С поэзией собственной я и в самом деле с тех пор реши­тельно завязал. Кстати, примерно так же вслед за мной завя­зал со своим модернизмом и критик из «Нашего современ­ника» Александр Казинцев, когда-то начинавший со стихов в кругу Сергея Гандлевского. Да и кто в молодости не был тем или иным радикалом? А северные стихи Иосифа Бродского (некоторые из них он читал мне тогда при нашей встрече) до сих пор считаю лучшими в его творчестве. Со мной спорили некоторые мои друзья, называя его стихи периода ссылки вынужденными, покаянными, покорными, другие вообще при имени Бродского фыркали и ухмылялись.

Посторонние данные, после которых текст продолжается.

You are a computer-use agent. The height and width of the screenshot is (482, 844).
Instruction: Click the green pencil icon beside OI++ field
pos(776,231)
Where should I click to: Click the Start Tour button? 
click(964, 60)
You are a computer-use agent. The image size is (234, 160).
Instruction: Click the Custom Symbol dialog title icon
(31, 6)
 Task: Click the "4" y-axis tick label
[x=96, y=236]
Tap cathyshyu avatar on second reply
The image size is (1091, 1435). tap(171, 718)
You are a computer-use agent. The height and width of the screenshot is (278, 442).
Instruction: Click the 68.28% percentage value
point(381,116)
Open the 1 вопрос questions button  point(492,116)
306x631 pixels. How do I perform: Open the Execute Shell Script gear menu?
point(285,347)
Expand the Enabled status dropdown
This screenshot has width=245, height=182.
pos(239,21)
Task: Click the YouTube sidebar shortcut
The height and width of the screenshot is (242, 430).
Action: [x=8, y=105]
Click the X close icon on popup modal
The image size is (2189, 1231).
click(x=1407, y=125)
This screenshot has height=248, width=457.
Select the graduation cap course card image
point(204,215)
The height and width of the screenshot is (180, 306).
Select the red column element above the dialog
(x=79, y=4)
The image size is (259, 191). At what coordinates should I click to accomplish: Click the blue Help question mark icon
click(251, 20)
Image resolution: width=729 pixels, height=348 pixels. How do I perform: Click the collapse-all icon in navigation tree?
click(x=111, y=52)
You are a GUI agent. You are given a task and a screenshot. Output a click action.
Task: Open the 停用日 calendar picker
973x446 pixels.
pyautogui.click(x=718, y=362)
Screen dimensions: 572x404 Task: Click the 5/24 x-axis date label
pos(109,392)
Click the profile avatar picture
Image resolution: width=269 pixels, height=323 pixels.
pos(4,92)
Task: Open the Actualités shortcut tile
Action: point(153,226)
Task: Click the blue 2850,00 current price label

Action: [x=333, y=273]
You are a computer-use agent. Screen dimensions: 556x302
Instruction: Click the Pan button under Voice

Тем временем поэт уехал в Америку открывать мировую культуру, сам не раз менял свою стилистику, порывая с ро­мантизмом, добавляя к совершенному неоклассицизму не­свойственную ему иронию, то уходя в античные имперские мотивы (надо сказать, удачно), то ломая свой стих под анг­лийские каноны, что приводило и к неизбежной холоднос­ти стиха, и к непривычному построению строфы. Многое из его американской поэзии я просто не приемлю. Во мно­гом я согласен с критикой в его адрес и Александра Солже­ницына, и Наума Коржавина. «Из-за стержневой, всепроникающей холодности стихи Бродского в массе своей не берут за сердце. И чего не встретишь нигде в сборнике — это человеческой простоты и душевной доступности... За­пад! Запад Бродскому люб — и не только потому, что в нем господствует Нравственный Абсолют, и не только потому, что он основан на индивидуальности и приоритете частной жизни; хотя в приверженности к демократии Бродского не упрекнешь: ни в чем не проявлена... Он был всегда — эли тарист, так и говорил откровенно. Он — органический оди­ночка...» — пишет Солженицын.